I believe I did a minor misconcept which I cannot find. Basically, I'm designing a simple data container to hold {key1:[values1], key2:[values2]}.
class Cells(object):
def __init__(self, **kwargs):
self.data = {}
def __data_len__(self):
""" Length of data[first key] list. """
_ = 0
for key in self.data.keys():
if self.data[key]:
_ = len(self.data[key])
break
return _
def subtract_lists(self, x, y):
return [item for item in x if item not in y]
def add(self, to_add):
""" Add columns if not exist """
if not set(to_add.keys()).issubset(self.data.keys()): # New key means adding
new_keys = self.subtract_lists(to_add.keys(), \
self.data.keys()) # it to our dict
newdict = dict.fromkeys(new_keys, \
[] * self.__data_len__())
self.data.update(newdict)
[self.data[key].append(to_add.get(key, '')) for key in self.data.keys()]
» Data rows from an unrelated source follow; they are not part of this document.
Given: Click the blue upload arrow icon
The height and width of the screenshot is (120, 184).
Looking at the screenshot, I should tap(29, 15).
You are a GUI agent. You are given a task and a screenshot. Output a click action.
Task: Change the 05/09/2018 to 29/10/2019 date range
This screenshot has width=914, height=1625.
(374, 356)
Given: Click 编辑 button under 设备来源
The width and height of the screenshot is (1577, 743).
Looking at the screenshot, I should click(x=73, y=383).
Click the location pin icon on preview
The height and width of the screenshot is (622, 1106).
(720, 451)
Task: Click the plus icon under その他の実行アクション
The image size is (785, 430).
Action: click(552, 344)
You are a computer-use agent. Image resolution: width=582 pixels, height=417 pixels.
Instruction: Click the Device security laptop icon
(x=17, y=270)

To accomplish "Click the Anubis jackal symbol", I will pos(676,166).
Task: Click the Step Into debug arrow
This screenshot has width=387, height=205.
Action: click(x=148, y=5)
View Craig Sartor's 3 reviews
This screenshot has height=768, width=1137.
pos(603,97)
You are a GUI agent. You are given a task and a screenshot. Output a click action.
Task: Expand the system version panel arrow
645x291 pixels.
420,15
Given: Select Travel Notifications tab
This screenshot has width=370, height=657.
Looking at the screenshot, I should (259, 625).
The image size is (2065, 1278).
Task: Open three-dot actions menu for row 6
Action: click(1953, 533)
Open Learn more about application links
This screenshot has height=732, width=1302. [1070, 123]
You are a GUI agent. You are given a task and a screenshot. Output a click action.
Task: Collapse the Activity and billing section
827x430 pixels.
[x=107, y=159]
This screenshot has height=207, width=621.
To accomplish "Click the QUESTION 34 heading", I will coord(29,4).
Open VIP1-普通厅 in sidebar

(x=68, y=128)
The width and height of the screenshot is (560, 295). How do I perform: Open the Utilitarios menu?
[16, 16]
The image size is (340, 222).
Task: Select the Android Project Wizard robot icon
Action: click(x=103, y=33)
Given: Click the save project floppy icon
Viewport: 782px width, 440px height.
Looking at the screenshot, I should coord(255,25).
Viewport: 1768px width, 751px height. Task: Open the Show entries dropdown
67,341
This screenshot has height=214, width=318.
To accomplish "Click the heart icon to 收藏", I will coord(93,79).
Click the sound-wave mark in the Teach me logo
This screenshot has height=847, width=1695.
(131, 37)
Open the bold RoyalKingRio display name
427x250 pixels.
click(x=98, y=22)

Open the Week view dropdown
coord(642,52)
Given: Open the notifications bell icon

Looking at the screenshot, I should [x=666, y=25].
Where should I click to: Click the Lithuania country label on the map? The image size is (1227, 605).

print('* Updated data is: %s' % self.data)
##############################
# Now, tests... #
##############################
if __name__ == '__main__':
cells = Cells()
cells.add({'one':1, 'two':2, 'three': 3})
desired output is to be like:
Updated data is: {'one': [1], 'two': [2], 'three': [3]}
but it outputs:
Updated data is: {'one': [1, 2, 3], 'two': [1, 2, 3], 'three': [1, 2, 3]}
i.e. adding every value to every key, which is frustrating. A typo somewhere?